**TASK REQUIREMENTS**
Starting with the line containing "Where should I" and continuing through the end of the records, rewrite those lines with "bullet list" changed to "numbered list" and everything else unchanged, leaving the pictures out of your answer.

**DATASET EXCERPTS**

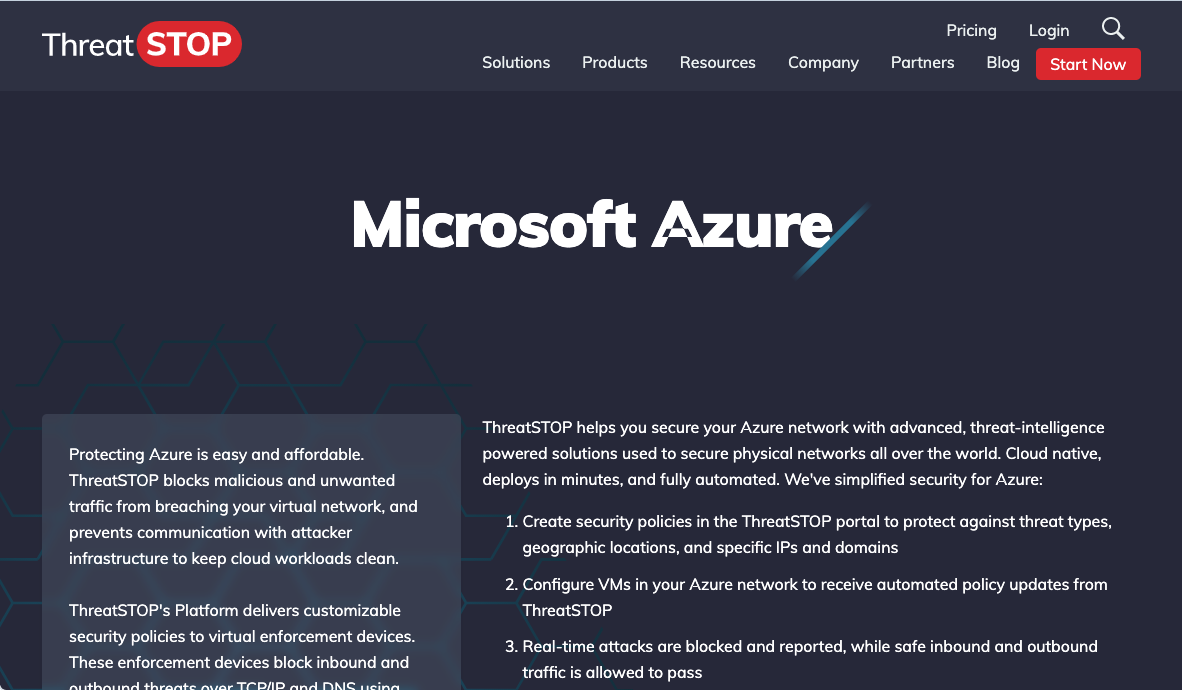Go to the Blog page
Viewport: 1182px width, 690px height.
pos(1003,62)
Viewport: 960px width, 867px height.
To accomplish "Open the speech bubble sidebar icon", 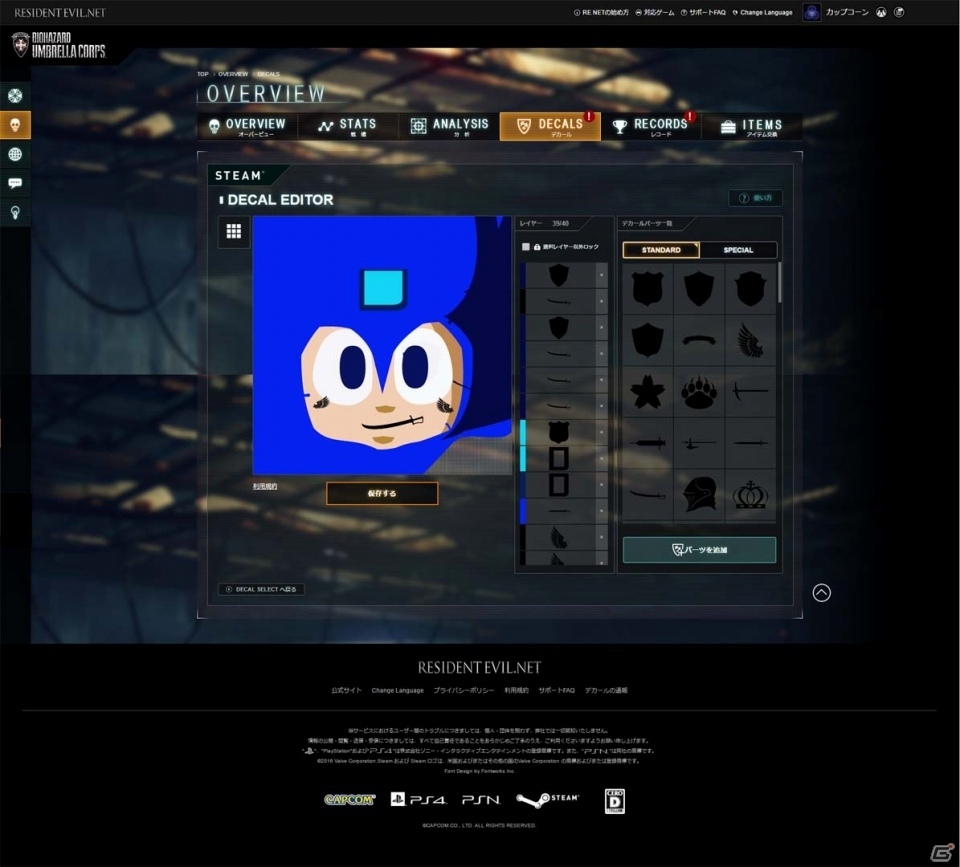I will (x=15, y=183).
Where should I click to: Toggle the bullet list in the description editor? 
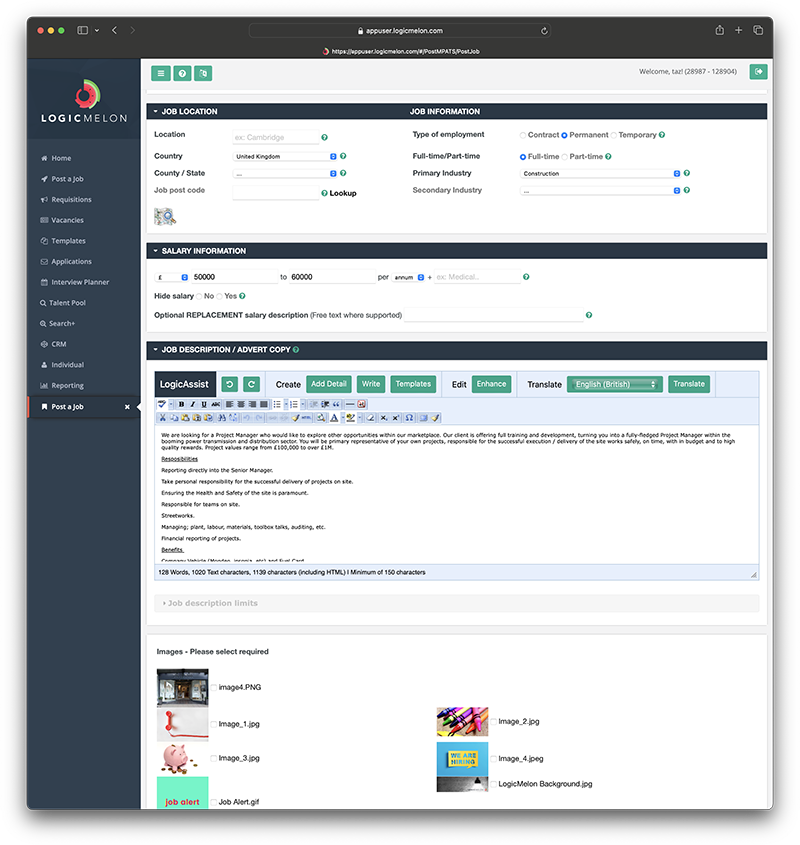click(279, 403)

**COMPLETE ANSWER**
Where should I click to: Toggle the numbered list in the description editor? 
click(279, 403)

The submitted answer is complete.